A proposta de atuação:

“A proposta inicial, que foi passada pra gente seria ampliar o atendimento ao usuário da Defensoria, que antes tinha um atendimento basicamente jurídico. E com a chegada de psicólogos e assistentes sociais, ampliar a gama de área de formação para atendimento ao usuário. Fazia muito sentido porque muita gente que vem na Defensoria não tem um problema estritamente jurídico, precisa de muitas outras coisas, mas não precisa de um advogado especificamente. Essa foi a justificativa da inserção de psicólogos e assistentes sociais aqui. Pra ampliar o leque de possibilidades de atendimento ao usuário. Depois, na prática, a gente foi vendo que isso amplia, que a gente amplia também o leque para os defensores. Tanto no que eles pedem de atendimento, como nos processos deles mesmos pra fazer documento, pra fazer laudo. Amplia também, vamos dizer assim, a possibilidade do defensor atuar dentro da área de atuação dele. Não é só o usuário, mas, também o defensor fica mais munido de outras ferramentas” (ADP 01).

“Aí a gente entendeu no nosso curso de acolhimento, por exemplo, que o assistente social e o psicólogo foram pensados pra esta instituição justamente por conta da pessoa com transtorno mental, que eles chamavam de esquisitões. Falaram muito disso pra gente no nosso curso de acolhimento e o que a gente pensou? Bom, o que a gente pode fazer com esse público que nos procura aqui? E as pessoas foram chegando, e foram chegando pessoas com outras demandas também” (ADAS 03).

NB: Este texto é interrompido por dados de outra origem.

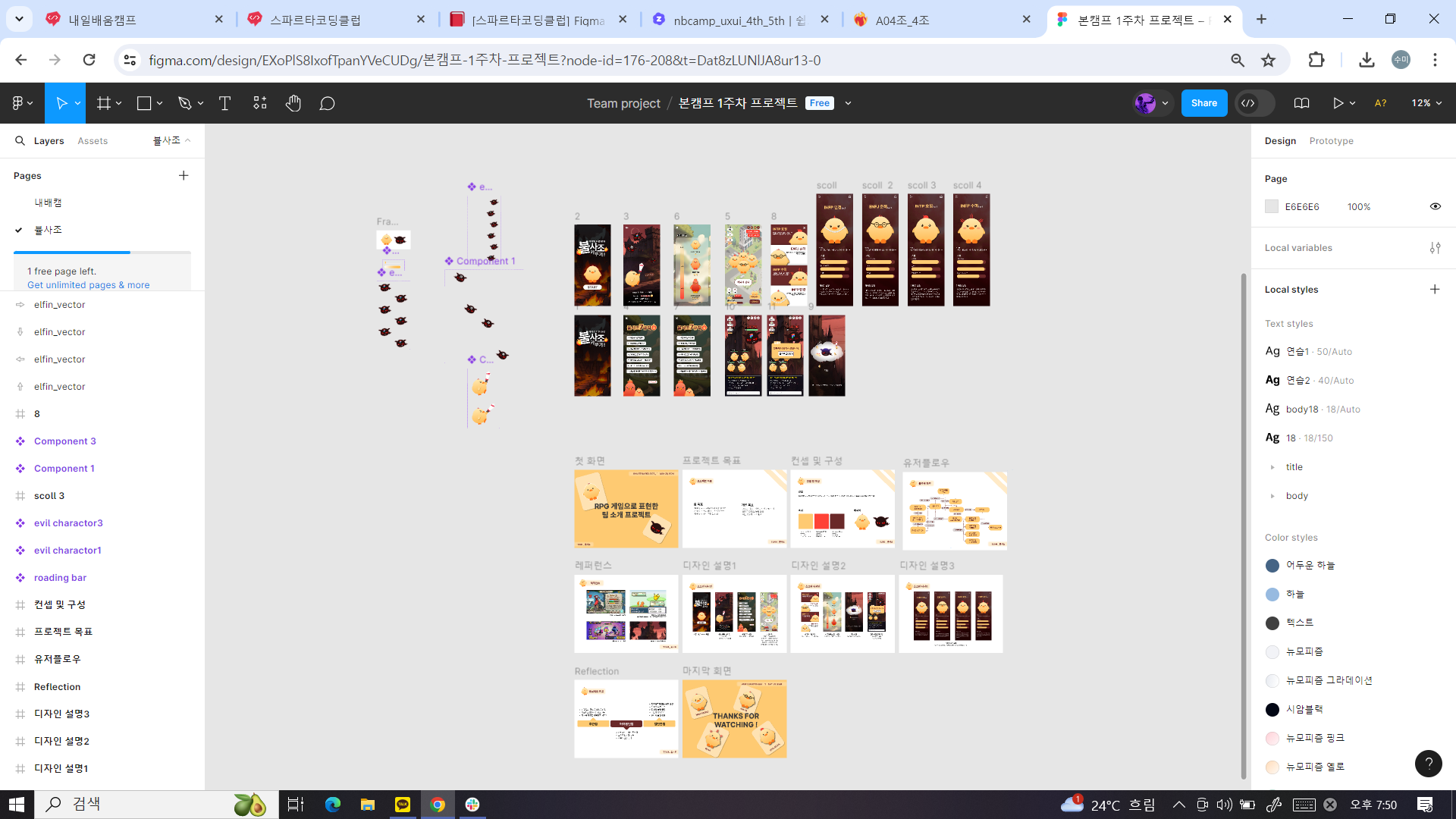The height and width of the screenshot is (819, 1456).
Task: Select the Text tool
Action: pos(224,103)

A elaboração da Deliberação:

“A gente construiu nessas primeiras semanas o que seria a nossa deliberação, instituição jurídica adora uma deliberação, né? E aí, a gente pode e isso foi interessante, da gente poder construir a nossa, tinha essa coisa do novo, de começar a dar a cara do que seria o nosso trabalho aqui, de ter certo espaço pra isso, não Totalmente aberto, lógico que já tinham várias expectativas em torno do que eles queriam da gente, os defensores já estavam aqui. Mas a gente pôde colaborar e colocar coisas que tinha a nossa cara, como preocupações, orientações dos conselhos profissionais, por exemplo, da psicologia e do serviço social e depois a gente foi pras unidades” (ADP 04).

“A gente tem uma deliberação que prevê todas essas atribuições que a gente falou. Inclusive, inicialmente, houve um movimento muito legal de discussão dessa deliberação conosco. Então, quando a gente entrou não existia ainda deliberação, existia uma minuta e nos últimos dias daquela capacitação, daquele acolhimento inicial, essa minuta foi proposta pra nós que estávamos entrando. Então a gente pôde sugerir uma série de alterações, algumas foram aceitas e outras não, mas eu achei interessante o movimento. É claro que assim, quando a gente fez esse debate, a gente não tinha essa experiência cotidiana, ninguém tinha trabalhado na Defensoria, então foi muito legal a proposta de discutir conosco, mas foi um debate abstrato” (ADP 02).